Все выскользнули из машин и прошли внутрь здания через единственную деревянную, чёрную, как дёготь, дверь, снаружи которой прохаживался одинокий милиционер, делая вид, что охраняет захудалое посольство какого-нибудь Зимбабве.
«Задержанного, – в стакан!», отдал команду «Седоус», как прозвал его про себя сам задержанный. Через площадку лестничной клетки Вилора повели куда то вниз, по-видимому, в подвал. Внизу по длинному и тусклому коридору прогуливался ещё один охранник.
«Этого в стакан», – тот быстро обыскал Вилора, не найдя решительно ничего, затолкал его в маленькую камеру, где можно было только стоять. Размер «стакана» был примерно метр на метр, сидеть было негде, разве что на бетонном полу.
Только в этот момент до Вилора дошло, что им занялись серьёзно и влип он по-крупному, хотя и не смог бы обвинить себя ни в чём. Это его запоздалое прозрение совпало с грохотом двери, захлопнувшейся за ним сзади. Свет исчез сразу, окна не было, тьма окружила его. Вновь, как и у подъезда его дома, потянулось это медленное, ржавое и такое древнее время…
«Пришли они в конце летней ночи, несколько часов обыска в обоих квартирах, ожидание, дорога, уже наверно почти полдень», – подвёл итог произошедшему сегодня Вилор.
Стояла тишина, тьма растворялась в этой тишине, которая лишь иногда нарушалась извне неторопливыми шагами часового, которые то совсем стихали, то возникали вновь.
«Итак, они что то пронюхали про тетрадь и не могут её нигде отыскать, вот почему я здесь»: всё закономерно и удивляться не стоит, – подумал Зимин и от самой этой мысли к нему вернулось его обычное спокойствие и рассудительность. Время шло…
…Неожиданно раздался скрежет открываемого замка, дверь в стакан распахнулась, и напротив нового узника оказался молодой безусый узколицый конвоир.
– Руки за спину, выходи!
Вилор повиновался, вышел из камеры и пошёл по коридору к лестнице.
В небольшом спартанском кабинете, прямо под портретом «железного» Феликса, сидел его новый знакомый – майор Седоус.
«Присаживайтесь, Зимин,» – кивнул он на привинченный к полу железный табурет.

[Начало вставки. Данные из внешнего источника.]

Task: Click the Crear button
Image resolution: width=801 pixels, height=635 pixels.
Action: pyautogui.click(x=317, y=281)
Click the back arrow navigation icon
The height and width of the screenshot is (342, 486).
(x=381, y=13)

Вилор сел и только теперь смог отчётливо разглядеть того, кто окончательно нарушил его совсем недавнюю спокойную, и, казалось, очень размеренную жизнь. Слегка полноватый, большелицый, с лёгким двойным подбородком, неуклюже маленьким носом, как будто откуда то случайно взятым и пришпиленным во временное пользование, узкими полузакрытыми, но жёсткими глазами и короткими седыми усиками а-ля «ворошиловский стрелок». Седоус также молча разглядывал Вилора.
– Фамилия?
– Так Вам же она известна, – искренне удивился задержанный.
– Здесь вопросы задаю я, – жёстко, но с еле уловимой иронией в голосе произнёс дознаватель,
– А Вы, гражданин, отвечаете. Итак, фамилия?
– Зимин.
– Имя?
– Вилор.
– Год рождения?
– 1924…
И так далее, этот майор неторопливо, тщательно, но довольно скоро записывал его анкетные данные.
– Где сейчас работаете?
– В отделении разгрузочной терапии клиники доктора Николаевского. Устроился месяц назад.
«После разгрома вами Конторы», так и хотелось сказать Зимину, но он прикусил язык, памятуя, где находится.
Потом шёл длинный ряд анкетно-биографических подробностей, вплоть до родословной, где выяснилось, что задержанный далеко не пролетарского происхождения. Впрочем, Седоус на этом не стал заострять внимания, наверно потому, что он и сам был, скорее всего, не из крестьян.